Stored items
⟨

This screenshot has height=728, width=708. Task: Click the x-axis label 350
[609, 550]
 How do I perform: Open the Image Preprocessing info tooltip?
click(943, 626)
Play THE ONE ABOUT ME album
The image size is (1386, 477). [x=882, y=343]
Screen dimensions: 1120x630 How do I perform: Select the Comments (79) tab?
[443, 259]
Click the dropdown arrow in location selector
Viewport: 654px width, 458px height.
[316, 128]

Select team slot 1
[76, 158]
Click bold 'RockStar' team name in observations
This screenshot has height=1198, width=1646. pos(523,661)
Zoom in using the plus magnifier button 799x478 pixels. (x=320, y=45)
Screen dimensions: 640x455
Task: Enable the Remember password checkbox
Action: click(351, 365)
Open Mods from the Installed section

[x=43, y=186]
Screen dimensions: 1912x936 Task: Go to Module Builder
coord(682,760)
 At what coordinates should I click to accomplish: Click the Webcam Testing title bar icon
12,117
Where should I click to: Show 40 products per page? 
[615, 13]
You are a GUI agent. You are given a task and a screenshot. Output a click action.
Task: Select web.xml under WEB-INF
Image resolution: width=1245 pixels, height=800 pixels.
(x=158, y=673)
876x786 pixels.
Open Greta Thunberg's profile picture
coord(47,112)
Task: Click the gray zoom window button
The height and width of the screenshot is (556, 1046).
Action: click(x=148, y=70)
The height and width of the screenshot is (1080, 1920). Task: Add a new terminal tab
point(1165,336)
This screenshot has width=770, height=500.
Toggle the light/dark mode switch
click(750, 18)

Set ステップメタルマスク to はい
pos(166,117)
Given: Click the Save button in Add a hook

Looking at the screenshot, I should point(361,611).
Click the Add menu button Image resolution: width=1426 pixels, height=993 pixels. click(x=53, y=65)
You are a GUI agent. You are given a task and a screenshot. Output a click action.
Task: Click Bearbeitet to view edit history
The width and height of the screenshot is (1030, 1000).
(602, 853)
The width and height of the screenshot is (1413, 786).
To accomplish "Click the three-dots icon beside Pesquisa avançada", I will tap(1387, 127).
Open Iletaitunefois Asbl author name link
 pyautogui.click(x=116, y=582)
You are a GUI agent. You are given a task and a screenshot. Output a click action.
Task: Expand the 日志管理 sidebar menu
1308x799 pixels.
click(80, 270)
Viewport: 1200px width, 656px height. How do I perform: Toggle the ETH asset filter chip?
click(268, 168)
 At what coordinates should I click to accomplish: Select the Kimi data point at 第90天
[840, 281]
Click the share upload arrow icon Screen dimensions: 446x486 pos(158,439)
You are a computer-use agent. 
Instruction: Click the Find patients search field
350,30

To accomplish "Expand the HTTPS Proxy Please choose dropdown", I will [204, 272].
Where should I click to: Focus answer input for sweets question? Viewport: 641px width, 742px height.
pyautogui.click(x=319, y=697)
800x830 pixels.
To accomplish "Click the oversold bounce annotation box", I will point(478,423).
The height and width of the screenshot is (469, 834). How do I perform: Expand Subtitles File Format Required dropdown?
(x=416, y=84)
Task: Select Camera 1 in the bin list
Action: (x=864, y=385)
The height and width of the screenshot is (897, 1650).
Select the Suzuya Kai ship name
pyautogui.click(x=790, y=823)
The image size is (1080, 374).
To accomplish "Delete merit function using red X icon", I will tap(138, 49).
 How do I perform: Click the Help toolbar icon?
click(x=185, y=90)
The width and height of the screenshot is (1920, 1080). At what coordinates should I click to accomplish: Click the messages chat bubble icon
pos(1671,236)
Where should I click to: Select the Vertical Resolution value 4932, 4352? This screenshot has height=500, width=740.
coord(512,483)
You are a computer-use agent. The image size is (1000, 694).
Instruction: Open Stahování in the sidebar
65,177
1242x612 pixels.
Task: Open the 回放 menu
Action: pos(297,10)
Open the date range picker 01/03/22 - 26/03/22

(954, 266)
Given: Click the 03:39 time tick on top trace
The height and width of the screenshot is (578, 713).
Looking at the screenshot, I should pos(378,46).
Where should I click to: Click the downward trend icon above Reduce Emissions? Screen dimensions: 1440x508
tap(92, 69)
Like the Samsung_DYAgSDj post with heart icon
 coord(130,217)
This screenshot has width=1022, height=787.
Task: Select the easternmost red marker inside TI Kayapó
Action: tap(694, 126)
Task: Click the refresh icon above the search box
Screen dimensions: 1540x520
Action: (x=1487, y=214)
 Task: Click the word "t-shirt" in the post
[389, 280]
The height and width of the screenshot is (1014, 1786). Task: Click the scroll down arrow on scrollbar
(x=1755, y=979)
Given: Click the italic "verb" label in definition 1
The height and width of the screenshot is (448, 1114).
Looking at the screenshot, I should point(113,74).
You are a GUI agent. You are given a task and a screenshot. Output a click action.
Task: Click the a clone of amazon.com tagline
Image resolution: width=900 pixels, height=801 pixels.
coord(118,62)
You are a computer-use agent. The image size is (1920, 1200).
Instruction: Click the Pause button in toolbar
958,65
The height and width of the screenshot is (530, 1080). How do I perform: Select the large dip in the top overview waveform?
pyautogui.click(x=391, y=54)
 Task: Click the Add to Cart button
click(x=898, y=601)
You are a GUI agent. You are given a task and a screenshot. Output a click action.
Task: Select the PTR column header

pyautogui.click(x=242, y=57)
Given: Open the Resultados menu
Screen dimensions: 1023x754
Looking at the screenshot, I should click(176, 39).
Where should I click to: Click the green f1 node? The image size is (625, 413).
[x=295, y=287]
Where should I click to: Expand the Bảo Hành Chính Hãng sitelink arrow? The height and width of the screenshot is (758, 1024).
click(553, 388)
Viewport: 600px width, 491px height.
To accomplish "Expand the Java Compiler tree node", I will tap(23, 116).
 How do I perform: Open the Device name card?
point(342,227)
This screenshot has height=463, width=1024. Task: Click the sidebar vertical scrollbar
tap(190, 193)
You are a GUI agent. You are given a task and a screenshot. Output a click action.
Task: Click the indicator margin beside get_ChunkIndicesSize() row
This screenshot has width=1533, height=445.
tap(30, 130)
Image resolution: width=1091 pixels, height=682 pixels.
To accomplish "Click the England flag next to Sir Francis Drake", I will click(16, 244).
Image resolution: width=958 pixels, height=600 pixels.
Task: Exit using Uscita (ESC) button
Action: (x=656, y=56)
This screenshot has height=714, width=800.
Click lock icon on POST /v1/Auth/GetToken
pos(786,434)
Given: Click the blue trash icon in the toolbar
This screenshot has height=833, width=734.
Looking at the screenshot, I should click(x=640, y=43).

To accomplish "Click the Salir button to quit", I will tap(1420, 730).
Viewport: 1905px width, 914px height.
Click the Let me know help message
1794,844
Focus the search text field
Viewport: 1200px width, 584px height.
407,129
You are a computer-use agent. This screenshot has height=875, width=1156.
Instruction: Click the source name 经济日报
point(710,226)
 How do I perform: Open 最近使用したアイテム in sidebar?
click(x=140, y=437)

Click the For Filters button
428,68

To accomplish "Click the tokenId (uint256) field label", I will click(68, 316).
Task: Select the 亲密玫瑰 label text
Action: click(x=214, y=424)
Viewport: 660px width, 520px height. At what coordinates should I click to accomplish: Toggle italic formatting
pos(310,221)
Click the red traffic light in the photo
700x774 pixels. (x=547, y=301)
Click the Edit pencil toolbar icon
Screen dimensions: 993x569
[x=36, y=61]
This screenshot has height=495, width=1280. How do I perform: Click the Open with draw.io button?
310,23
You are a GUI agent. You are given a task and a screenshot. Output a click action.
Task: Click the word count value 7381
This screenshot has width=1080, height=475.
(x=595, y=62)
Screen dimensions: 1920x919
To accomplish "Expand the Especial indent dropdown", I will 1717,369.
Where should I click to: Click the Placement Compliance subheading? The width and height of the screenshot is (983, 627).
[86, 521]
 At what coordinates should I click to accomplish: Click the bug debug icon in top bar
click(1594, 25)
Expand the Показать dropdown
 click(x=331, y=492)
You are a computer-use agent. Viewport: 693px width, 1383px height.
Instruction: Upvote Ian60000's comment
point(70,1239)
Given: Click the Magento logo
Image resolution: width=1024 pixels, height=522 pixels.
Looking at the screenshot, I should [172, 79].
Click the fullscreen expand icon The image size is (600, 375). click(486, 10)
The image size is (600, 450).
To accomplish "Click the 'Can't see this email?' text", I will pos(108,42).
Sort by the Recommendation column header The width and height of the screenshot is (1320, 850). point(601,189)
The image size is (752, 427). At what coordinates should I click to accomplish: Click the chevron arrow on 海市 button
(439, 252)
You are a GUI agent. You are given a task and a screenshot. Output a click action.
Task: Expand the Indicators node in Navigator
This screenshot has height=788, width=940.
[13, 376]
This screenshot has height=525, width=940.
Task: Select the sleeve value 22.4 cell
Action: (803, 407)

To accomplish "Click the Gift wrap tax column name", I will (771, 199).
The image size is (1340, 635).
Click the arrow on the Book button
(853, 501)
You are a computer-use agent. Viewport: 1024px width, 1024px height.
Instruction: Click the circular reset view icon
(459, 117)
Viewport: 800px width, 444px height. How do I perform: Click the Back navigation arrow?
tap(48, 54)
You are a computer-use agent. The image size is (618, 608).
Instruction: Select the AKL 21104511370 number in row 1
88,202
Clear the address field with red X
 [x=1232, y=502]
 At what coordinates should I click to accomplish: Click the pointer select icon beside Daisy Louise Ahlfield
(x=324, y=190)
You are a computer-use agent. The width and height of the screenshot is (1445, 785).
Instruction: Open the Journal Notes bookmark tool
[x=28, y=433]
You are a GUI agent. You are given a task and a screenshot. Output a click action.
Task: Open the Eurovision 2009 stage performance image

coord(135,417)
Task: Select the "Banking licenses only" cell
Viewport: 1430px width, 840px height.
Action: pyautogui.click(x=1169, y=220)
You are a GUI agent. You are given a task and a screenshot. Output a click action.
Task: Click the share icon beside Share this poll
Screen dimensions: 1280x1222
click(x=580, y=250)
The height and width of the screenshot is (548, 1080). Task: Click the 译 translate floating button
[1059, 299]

⟩

TASK → Reproduce, exactly as they stand in the data above, the lines from the one that holds "Expand the Показать dropdown" to the one that holds "Sort by the", inclusive.

RESPONSE BELOW →
Expand the Показать dropdown
 click(x=331, y=492)
You are a computer-use agent. Viewport: 693px width, 1383px height.
Instruction: Upvote Ian60000's comment
point(70,1239)
Given: Click the Magento logo
Image resolution: width=1024 pixels, height=522 pixels.
Looking at the screenshot, I should [172, 79].
Click the fullscreen expand icon The image size is (600, 375). click(486, 10)
The image size is (600, 450).
To accomplish "Click the 'Can't see this email?' text", I will pos(108,42).
Sort by the Recommendation column header The width and height of the screenshot is (1320, 850). point(601,189)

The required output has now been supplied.